# Jobs in kitchen



## baka (Sep 20, 2004)

im student of Enhaii (NHI) its located in Bandung, Indonesia. its a cooking/hotel school, do you guys know it? i heard that my school is famous  

i got an assignment to make a kitchen's job structure like
exec. chef - sous chef - CDP - ??? - and so on
the teacher want a complete kitchen's job structure (the one in large hotel maybe), with their job description, requirement, etc. but i dont know where to get it
can you guys help me? i have search in the internet but i found nothing 

oh and im new to this cooking world, so please dont blame me for my stupidity


----------



## chrose (Nov 20, 2000)

Baka good luck in school. You'll find that here we will help you, but not do your homework for you. The kitchen hierarchy is called a "Brigade" do a search and you may find specific answers. I did a brief search to make just for grins and here's an example I came up with. It will give you a brief history lesson and a little info on the brigade. Any thing more in depth you will have to search for.
Good luck and by the way....who should we blame? 

http://www.austinchronicle.com/issue..._feature2.html


----------



## baka (Sep 20, 2004)

ah thanks for the keyword!!
i've search with kitchen organization, kitchen job, kitchen structure, etc but ... they are futile

btw, do any of you guys know about my school? coz the teachers there said that NHI is pretty famous in this world  i dont care about my school being famous or not, i just want to know whether my teachers lie or not. :chef:


----------

Given information:
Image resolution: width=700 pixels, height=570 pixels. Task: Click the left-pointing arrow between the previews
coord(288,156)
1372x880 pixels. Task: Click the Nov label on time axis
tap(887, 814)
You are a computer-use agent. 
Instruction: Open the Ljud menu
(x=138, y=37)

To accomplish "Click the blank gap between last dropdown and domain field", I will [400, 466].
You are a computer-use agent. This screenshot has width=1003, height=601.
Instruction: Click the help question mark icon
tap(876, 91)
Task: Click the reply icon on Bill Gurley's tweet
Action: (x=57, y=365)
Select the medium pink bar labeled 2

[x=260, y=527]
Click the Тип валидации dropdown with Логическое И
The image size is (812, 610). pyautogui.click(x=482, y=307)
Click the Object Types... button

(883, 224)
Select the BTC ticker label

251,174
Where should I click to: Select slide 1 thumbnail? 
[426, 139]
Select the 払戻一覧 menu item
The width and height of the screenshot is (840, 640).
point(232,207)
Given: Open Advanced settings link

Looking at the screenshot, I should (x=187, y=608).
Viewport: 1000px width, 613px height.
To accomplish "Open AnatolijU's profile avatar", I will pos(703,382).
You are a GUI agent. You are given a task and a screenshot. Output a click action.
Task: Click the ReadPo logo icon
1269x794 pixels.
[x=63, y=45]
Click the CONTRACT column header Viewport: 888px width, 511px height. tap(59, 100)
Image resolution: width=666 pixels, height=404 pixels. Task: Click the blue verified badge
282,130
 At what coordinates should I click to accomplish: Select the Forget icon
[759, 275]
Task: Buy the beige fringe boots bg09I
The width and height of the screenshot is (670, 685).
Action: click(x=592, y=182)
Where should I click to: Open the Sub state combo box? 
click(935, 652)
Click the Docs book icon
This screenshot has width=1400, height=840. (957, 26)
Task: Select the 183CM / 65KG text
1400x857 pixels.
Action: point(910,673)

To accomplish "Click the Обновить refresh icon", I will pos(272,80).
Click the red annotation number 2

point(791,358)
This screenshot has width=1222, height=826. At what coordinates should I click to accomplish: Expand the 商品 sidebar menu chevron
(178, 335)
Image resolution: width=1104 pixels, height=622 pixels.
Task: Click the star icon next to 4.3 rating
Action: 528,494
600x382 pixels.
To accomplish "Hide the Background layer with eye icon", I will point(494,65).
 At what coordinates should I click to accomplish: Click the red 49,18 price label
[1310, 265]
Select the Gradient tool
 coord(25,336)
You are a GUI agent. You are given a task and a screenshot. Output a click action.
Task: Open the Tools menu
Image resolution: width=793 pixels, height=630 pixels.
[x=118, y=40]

Written instruction: Reproduce the kitchen jobs thread word for word between "oh and im new" and "should we blame?", inclusive. The items are separate material, unrelated to the kitchen jobs thread.

Correct response:
oh and im new to this cooking world, so please dont blame me for my stupidity


----------



## chrose (Nov 20, 2000)

Baka good luck in school. You'll find that here we will help you, but not do your homework for you. The kitchen hierarchy is called a "Brigade" do a search and you may find specific answers. I did a brief search to make just for grins and here's an example I came up with. It will give you a brief history lesson and a little info on the brigade. Any thing more in depth you will have to search for.
Good luck and by the way....who should we blame?